The saga, played out over three weeks on the blog of Evan Guttman and eventually in the pages of The New York Times, culminated with the arrest of a suspect June 20 — the same day that Bellevue-based T-Mobile USA held a launch party in Los Angeles for the Sidekick 3.
How serendipitous. Perhaps not.
The short version, a challenge given that Guttman had posted 55 updates as of Friday, is that his friend, identified only as Ivanna, left the Sidekick in an NYC taxi. Guttman sent an e-mail to the Sidekick, offering a reward for its return.
The key to the story is one feature of the Sidekick and a growing number of mobile devices: What you do on the device is stored on a remote server, so it not only shows up on the phone, but wherever you log in to access the server.
When Ivanna bought a new Sidekick and logged in, she found photos of the alleged perpetrator — later arrested and identified in The Times as a 16-year-old girl from Queens — and evidence of her logging into AOL and MySpace accounts.
The interaction between Guttman and the alleged thief, and her friends and family, got pretty ugly. Eventually, the police were brought in.
Interest in Guttman's battle to get the Sidekick back eventually grew to gigantic proportions with e-mail and forum traffic that overwhelmed several computer servers.
The demo, an age-old tech-industry tradition, doesn't always go just right.
Sometimes it's software that's not quite ready for prime time. Sometimes it's operator error. And then there's the X factor.
When Opera launched its new browser with a news conference in Seattle last week, a game widget failed to load, perhaps because the network it was running on got bogged down.
Just before the problems began, one of the tech bloggers that Opera invited to the show started uploading a video he'd just taken onto YouTube.
Our columnist, sitting right behind the blogger, saw the loading-progress bar start and slowly, slowly advance, just as Opera's chief standards officer, Charles McCathieNevile, began having difficulties up at the podium.
Weekly vs. BizWeek
The Seattle Weekly had a gripe with last week's BusinessWeek cover for its striking resemblance to a cover it published last July.
The subject was Bill Gates' so-far-unsuccessful efforts to reform U.S. education. The headline on both covers read, "Bill Gates Gets Schooled." They both had similar illustrations: a caricature of Gates in front of a blackboard. On the BusinessWeek cover, he's wearing a sweater and sitting at a too-small school desk. Seattle Weekly put him in a suit.
Weekly Managing Editor Chuck Taylor asked on the publication's new blog, "Do journalists in New York do any original thinking at all?"
The response from BusinessWeek editor-in-chief Stephen Adler: Neither he nor his reporters had seen the Weekly story when he wrote the headline and only became aware of it when it was flagged on a journalism news site.

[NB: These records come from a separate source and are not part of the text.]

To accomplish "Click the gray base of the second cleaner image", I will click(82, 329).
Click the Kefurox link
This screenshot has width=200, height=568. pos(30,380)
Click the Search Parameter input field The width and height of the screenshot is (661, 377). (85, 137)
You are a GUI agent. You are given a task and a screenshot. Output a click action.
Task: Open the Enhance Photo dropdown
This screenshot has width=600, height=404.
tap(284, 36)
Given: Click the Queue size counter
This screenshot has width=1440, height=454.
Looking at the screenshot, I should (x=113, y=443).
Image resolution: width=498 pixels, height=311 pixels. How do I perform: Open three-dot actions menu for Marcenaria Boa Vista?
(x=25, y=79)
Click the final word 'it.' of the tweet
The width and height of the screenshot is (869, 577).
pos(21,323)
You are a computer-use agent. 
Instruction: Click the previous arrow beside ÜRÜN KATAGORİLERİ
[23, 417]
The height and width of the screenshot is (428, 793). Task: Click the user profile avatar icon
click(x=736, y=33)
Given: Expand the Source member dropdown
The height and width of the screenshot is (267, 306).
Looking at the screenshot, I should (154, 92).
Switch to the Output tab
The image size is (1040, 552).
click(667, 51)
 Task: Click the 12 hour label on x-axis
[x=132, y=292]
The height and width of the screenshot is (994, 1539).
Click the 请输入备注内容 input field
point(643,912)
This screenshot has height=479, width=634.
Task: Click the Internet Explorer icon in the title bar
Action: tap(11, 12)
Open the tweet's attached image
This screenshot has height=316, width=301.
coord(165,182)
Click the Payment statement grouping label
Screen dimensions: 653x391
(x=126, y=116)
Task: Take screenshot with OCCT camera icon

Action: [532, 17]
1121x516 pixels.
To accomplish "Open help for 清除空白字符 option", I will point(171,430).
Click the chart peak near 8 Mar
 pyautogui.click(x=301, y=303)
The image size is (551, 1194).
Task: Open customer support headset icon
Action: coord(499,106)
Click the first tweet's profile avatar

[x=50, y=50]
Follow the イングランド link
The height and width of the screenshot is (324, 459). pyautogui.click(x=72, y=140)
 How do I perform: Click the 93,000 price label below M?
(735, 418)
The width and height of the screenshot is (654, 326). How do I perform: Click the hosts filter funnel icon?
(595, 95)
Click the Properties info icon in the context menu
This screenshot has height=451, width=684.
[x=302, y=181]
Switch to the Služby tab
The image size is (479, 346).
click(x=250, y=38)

"I've now read the Seattle Weekly story, which is excellent. Both their story, and ours, are well worth reading," Adler wrote.
On the record
New business: NetMotion Wireless, a Seattle developer of software for wireless networks, is providing its Mobility XE product to Unilever for use by the consumer products giant's sales force.
Products: Bellevue-based Saflink, a biometric-technology company, said it has developed capabilities for SureAccess readers used in airport security to support proximity smart cards.